---------- EXCERPT ----------

Python Ecosystem for Machine Learning

The Python ecosystem is growing and may become the dominant platform for machine learning.

The primarily rationale for adopting Python for machine learning is because it is a general purpose programming language that you can use both for research and development and in production.

In this post you will discover the Python ecosystem for machine learning.

Python Ecosystem for Machine Learning

Python Ecosystem for Machine Learning
Photo by Stewart Black, some rights reserved.

Python

Python is a general purpose interpreted programming language. It is easy to learn and use primarily because the language focuses on readability.

The philosophy of Python is captured in the Zen of Python which includes phrases like:

  • Beautiful is better than ugly.
  • Explicit is better than implicit.
  • Simple is better than complex.
  • Complex is better than complicated.
  • Flat is better than nested.
  • Sparse is better than dense.
  • Readability counts.

You can see the full Zen of Python in your Python environment by typing:

It is a popular language in general, consistently appearing in the top 10 programming languages in surveys on StackOverflow (for example the 2015 survey results). It’s a dynamic language and very suited to interactive development and quick prototyping with the power to support the development of large applications.

It is also widely used for machine learning and data science because of the excellent library support and because it is a general purpose programming language (unlike R or Matlab). For example, see the results of the Kaggle platform survey results in 2011 and the KDD Nuggets 2015 tool survey results.

This is a simple and very important consideration.

It means that you can perform your research and development (figuring out what models to use) in the same programming language that you use in operations. Greatly simplifying the transition from development to operations.

---------- MATERIAL SUPPLIED ----------

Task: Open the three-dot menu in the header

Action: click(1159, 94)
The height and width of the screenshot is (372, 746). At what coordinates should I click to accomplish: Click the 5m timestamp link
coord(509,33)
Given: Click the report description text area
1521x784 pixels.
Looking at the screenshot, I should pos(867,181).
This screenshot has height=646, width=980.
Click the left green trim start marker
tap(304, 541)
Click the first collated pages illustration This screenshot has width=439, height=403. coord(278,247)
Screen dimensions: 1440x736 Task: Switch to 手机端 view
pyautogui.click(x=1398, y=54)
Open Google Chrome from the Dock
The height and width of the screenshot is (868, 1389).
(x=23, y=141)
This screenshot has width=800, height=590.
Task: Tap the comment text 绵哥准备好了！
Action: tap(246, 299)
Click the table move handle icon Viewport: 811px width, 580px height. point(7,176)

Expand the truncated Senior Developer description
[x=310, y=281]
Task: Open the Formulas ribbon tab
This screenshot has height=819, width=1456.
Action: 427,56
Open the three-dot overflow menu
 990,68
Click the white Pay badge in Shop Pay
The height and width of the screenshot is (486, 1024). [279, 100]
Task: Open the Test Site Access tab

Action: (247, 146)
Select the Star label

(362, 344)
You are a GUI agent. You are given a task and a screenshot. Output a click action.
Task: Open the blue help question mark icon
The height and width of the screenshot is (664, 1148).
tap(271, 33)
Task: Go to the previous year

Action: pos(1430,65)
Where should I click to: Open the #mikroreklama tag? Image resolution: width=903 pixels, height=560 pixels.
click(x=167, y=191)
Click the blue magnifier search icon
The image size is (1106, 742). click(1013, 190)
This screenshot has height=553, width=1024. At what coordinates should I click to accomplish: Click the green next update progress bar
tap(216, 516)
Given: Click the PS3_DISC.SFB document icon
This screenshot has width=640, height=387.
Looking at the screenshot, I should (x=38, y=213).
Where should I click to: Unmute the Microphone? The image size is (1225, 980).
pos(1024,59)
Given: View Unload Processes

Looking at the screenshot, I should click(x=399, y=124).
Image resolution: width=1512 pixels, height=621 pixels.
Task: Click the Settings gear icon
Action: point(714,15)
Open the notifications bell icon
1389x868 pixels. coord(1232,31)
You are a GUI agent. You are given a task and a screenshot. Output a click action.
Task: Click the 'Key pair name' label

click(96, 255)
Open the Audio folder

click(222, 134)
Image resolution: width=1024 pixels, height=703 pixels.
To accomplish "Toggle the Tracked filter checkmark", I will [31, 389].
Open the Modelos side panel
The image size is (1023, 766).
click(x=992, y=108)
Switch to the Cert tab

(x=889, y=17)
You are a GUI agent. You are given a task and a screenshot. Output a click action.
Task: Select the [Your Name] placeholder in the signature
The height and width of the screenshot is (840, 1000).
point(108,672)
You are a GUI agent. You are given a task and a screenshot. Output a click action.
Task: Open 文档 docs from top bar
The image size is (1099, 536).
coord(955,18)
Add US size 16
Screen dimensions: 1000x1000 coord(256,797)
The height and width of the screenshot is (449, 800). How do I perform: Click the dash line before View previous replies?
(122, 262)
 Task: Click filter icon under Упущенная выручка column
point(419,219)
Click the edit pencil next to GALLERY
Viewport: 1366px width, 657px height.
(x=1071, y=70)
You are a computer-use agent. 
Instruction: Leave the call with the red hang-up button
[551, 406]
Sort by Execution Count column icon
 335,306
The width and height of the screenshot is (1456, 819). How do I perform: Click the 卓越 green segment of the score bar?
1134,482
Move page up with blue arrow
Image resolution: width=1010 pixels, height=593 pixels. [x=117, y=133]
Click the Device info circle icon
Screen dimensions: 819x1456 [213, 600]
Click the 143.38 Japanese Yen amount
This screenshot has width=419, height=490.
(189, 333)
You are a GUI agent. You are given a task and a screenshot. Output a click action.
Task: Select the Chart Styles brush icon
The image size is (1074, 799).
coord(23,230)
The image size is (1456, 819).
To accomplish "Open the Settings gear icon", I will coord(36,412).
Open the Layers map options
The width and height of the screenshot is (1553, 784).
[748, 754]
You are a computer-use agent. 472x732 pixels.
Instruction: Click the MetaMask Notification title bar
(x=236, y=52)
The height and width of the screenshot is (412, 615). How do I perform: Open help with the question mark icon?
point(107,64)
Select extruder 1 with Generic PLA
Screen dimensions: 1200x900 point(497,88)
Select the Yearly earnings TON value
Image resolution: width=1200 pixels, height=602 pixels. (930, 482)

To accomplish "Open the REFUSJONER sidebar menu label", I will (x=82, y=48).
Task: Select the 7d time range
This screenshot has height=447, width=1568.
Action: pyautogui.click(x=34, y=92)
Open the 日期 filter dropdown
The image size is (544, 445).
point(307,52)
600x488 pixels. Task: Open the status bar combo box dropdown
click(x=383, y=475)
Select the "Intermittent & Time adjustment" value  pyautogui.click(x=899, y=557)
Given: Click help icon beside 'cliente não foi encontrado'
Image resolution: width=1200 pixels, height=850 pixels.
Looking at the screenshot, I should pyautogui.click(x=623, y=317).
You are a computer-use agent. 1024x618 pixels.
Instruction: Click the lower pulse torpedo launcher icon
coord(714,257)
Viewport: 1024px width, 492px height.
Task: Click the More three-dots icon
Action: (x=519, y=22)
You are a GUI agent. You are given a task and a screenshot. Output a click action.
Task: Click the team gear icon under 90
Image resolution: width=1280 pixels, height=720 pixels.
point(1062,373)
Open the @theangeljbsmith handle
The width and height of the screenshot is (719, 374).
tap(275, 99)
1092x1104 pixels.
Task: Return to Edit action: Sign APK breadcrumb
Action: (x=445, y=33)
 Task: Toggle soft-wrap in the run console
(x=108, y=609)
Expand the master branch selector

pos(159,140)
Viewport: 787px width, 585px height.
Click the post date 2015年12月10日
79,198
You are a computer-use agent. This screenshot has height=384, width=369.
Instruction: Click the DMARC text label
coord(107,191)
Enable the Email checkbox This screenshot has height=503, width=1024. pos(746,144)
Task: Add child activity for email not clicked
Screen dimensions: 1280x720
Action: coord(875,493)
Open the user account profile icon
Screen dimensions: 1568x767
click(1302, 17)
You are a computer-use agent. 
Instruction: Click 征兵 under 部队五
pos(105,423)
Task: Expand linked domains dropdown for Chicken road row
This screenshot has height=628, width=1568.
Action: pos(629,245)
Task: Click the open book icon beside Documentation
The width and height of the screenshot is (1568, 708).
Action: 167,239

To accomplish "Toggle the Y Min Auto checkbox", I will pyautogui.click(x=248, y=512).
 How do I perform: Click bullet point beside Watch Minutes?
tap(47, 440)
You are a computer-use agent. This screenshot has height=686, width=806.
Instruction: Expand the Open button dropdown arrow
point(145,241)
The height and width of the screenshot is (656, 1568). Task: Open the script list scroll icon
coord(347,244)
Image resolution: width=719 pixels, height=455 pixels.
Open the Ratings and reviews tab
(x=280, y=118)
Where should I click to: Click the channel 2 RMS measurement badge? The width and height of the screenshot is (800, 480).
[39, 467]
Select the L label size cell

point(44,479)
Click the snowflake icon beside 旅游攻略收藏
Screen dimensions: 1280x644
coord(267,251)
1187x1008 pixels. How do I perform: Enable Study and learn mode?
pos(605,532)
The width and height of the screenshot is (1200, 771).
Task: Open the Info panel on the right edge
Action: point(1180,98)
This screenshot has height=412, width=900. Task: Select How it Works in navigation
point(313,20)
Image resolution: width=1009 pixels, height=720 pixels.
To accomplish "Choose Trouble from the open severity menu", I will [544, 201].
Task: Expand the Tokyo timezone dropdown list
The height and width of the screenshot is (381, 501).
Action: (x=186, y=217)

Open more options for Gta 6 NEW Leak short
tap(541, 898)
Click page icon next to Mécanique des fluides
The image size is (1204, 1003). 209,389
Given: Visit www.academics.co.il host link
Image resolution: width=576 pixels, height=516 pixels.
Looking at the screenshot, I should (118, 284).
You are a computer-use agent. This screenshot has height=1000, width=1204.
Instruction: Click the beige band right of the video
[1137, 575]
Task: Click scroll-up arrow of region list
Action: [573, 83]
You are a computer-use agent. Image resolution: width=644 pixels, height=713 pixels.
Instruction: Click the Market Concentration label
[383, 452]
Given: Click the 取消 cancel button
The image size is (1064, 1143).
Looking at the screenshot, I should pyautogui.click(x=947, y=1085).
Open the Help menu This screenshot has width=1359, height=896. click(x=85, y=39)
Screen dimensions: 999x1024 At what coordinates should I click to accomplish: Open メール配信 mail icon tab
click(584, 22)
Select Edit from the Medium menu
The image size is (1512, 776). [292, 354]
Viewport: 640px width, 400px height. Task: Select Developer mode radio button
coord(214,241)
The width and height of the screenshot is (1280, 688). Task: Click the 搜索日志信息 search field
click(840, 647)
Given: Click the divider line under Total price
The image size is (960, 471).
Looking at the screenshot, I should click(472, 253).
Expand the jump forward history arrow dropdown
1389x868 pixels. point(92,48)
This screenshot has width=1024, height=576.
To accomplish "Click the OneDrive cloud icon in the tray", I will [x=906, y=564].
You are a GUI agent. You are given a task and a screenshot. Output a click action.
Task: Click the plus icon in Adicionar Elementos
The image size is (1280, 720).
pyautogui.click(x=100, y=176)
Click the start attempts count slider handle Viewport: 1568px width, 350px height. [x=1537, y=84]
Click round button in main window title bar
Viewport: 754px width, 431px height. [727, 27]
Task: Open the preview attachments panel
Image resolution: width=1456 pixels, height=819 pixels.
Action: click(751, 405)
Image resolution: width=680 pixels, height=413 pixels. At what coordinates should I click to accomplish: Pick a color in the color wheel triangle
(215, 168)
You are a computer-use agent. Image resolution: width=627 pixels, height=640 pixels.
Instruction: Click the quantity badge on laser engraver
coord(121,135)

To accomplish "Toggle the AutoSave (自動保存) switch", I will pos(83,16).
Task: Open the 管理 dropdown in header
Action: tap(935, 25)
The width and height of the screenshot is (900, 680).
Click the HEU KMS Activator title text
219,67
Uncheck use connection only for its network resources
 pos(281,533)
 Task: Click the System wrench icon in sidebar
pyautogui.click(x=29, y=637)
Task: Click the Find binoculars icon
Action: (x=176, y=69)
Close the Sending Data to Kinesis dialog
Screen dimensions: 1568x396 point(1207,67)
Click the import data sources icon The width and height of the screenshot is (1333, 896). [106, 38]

----------

### PARTS OF THE EXERCISE:
- a) Set down word for word the passage of the Python machine learning text starting at "The Python ecosystem is" and ending at "focuses on readability.".
- b) List each phrase from the Zen of Python that the Python machine learning text quotes.

### PER-TASK OUTPUTS:
- a)
The Python ecosystem is growing and may become the dominant platform for machine learning.

The primarily rationale for adopting Python for machine learning is because it is a general purpose programming language that you can use both for research and development and in production.

In this post you will discover the Python ecosystem for machine learning.

Python Ecosystem for Machine Learning

Python Ecosystem for Machine Learning
Photo by Stewart Black, some rights reserved.

Python

Python is a general purpose interpreted programming language. It is easy to learn and use primarily because the language focuses on readability.

- b)
- Beautiful is better than ugly.
- Explicit is better than implicit.
- Simple is better than complex.
- Complex is better than complicated.
- Flat is better than nested.
- Sparse is better than dense.
- Readability counts.